FAQ  /  Tautan  /  Peta Situs
    31 08-2018

    1251

    Kedaulatan Finansial Diuji

    Kategori Sorotan Media | daon001

    Jakarta - Kebijakan kemandirian sektor keuangan kembali diprotes oleh otoritas Negeri Paman Sam. Setelah sebelumnya menyoal penerapan Gerbang Pembayaran Nasional, kali ini giliran kewajiban penempatan pusat data perbankan didalam negeri yang dikritik.

    Berdasarkan informasi yang diterima Bisnis, United States Trade Representative (USTR) melayangkan protes atas kewajiban perusahaan finansial memiliki pusat data ( data center) di Indonesia. Masalah itu kini menjadi diskusi hangat antara Bank Indonesia dan Otoritas Jasa Keuangan (OJK).

    Menurut sumber Bisnis, ada kecenderungan suara pemerintah tidak solid dalam mendukung kepentingan Indonesia.
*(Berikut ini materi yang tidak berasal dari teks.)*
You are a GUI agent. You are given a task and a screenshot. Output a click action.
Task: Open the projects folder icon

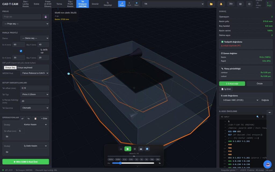pos(211,4)
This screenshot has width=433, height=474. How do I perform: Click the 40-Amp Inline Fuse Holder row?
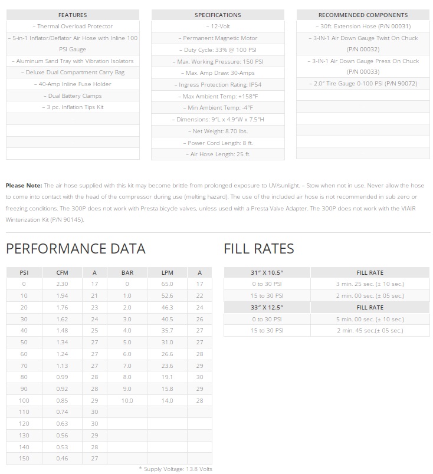pyautogui.click(x=73, y=84)
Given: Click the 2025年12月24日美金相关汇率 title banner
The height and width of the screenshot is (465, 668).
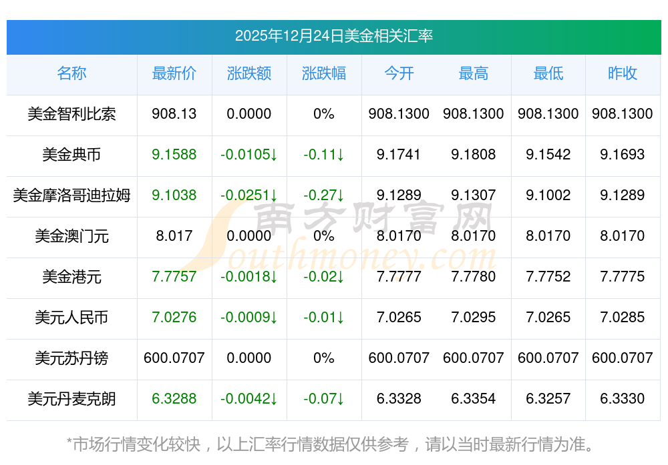Looking at the screenshot, I should pyautogui.click(x=334, y=36).
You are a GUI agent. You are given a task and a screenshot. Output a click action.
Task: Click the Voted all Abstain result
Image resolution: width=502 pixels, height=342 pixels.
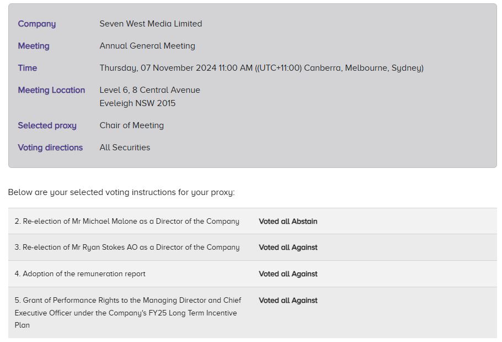pos(288,222)
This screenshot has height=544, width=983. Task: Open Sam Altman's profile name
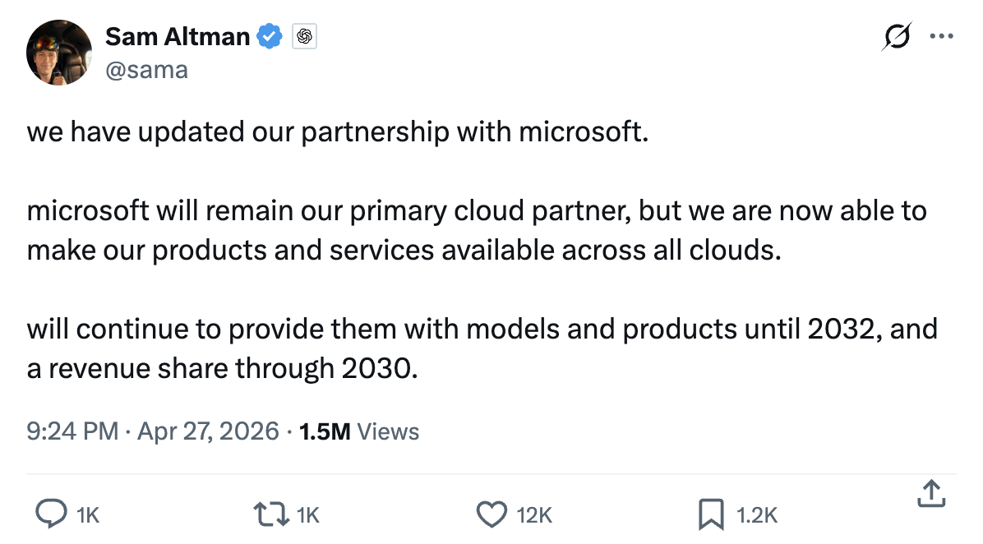click(x=177, y=36)
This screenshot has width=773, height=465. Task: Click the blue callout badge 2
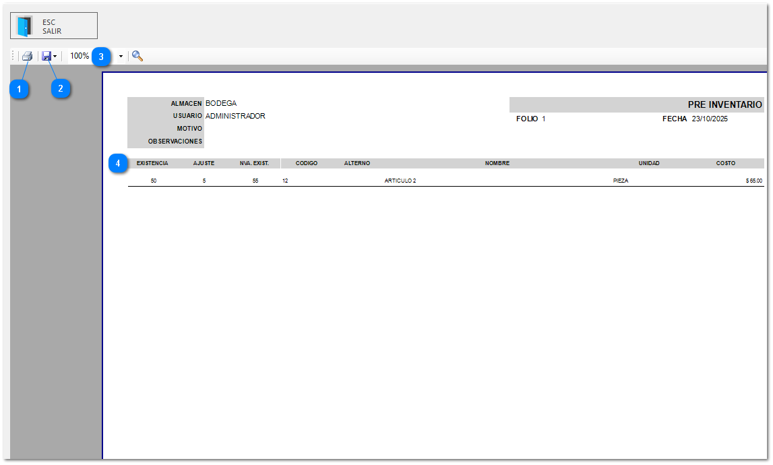(x=61, y=88)
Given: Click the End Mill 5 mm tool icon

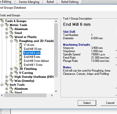Looking at the screenshot, I should 20,57.
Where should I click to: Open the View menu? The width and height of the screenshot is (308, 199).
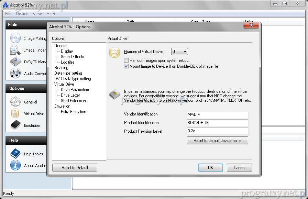coord(37,14)
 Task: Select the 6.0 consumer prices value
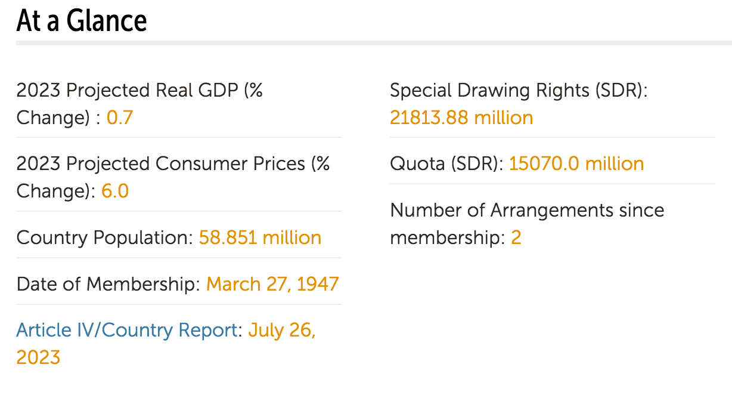(115, 191)
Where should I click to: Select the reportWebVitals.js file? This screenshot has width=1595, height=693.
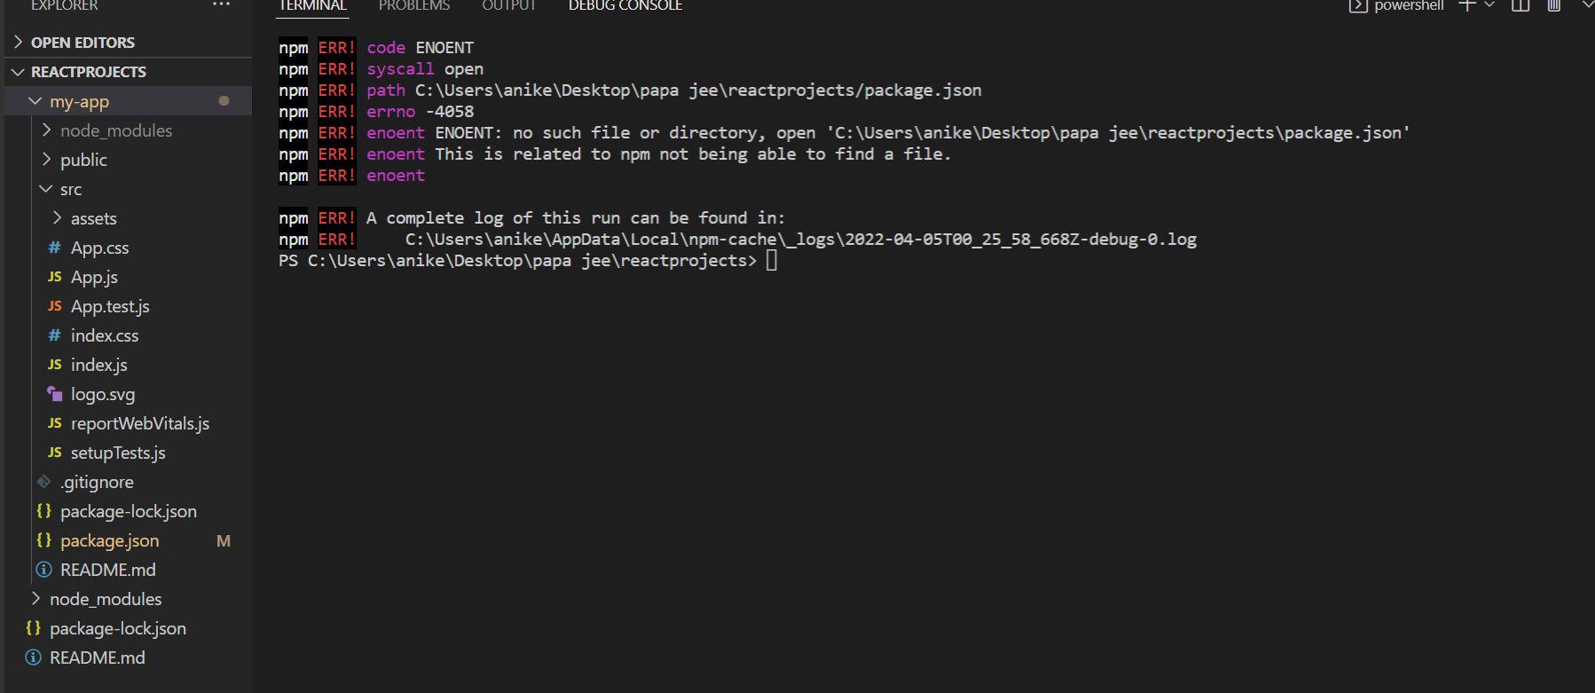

Pasalnya, disinyalir ada upaya untuk menganulir kewajiban penempatan data center perbankan di dalam negeri.

    Padahal, penempatan pusat data perbankan di Indonesia merupakan mandat dari PP No. 82/2012 tentang Penyelenggaraan Sistem dan Transaksi Elektronik dan PBI No. 18/40/PBI/2016 tentang Pemrosesan Transaksi Pembayaran.
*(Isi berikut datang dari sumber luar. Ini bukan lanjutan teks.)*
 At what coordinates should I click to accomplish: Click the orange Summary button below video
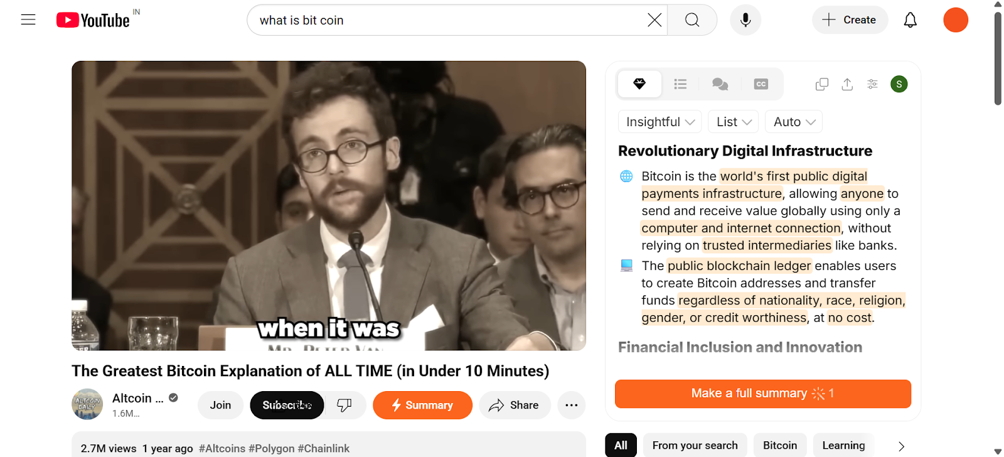click(422, 405)
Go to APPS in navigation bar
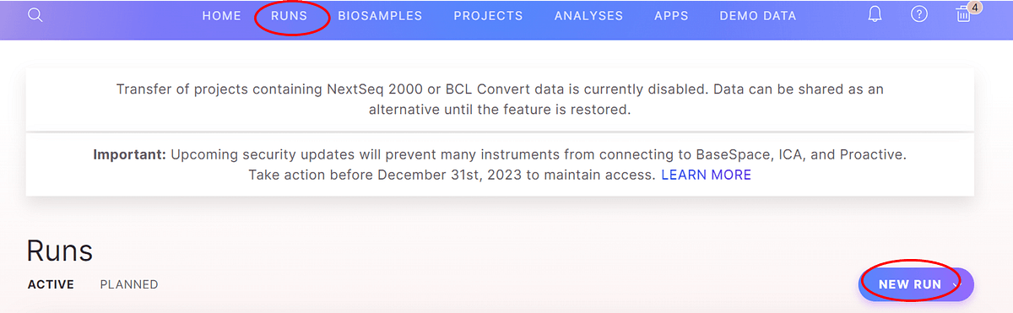 pos(671,16)

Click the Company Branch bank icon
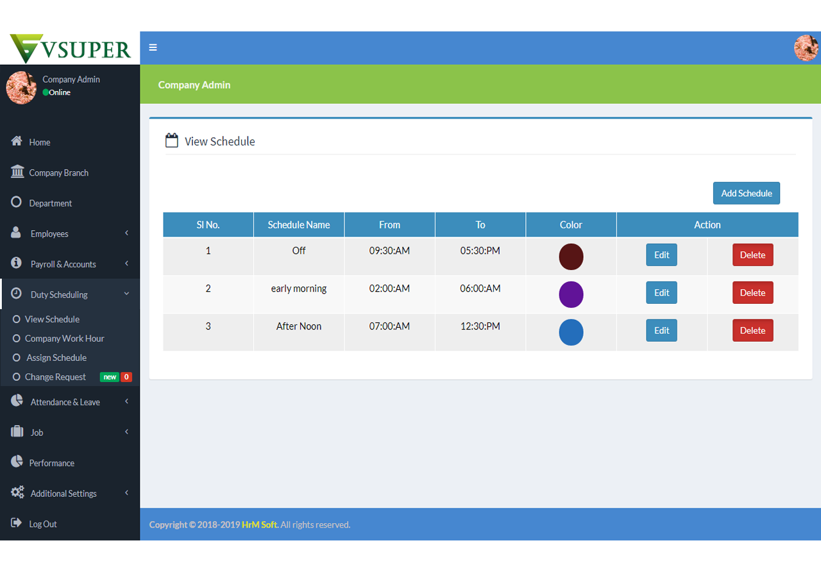tap(17, 172)
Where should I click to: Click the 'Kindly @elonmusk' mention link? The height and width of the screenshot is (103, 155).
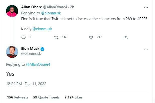coord(42,29)
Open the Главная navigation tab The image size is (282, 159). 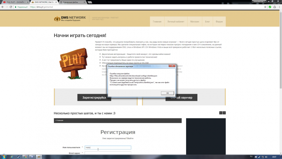157,22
    Kepala Deputi Direktur Departemen Elektronifikasi dan Gerbang Pembayaran Nasional (GPN) Bank Indonesia Aloysius Donarito membenarkan bahwa USTR memprotes aturan mengenai kewajiban penempatan pusat data di dalam negeri.

    "Nah, USTR protes itu bukan karena GPN saja, [data center juga]," katanya kepada Bisnis, Rabu (29/8).

    USTR sebelumnya mengajukan keberatan soal program GPN karena dinilai merugikan perusahaan switching asal Negeri Paman Sam, yakni Visa dan Mastercard.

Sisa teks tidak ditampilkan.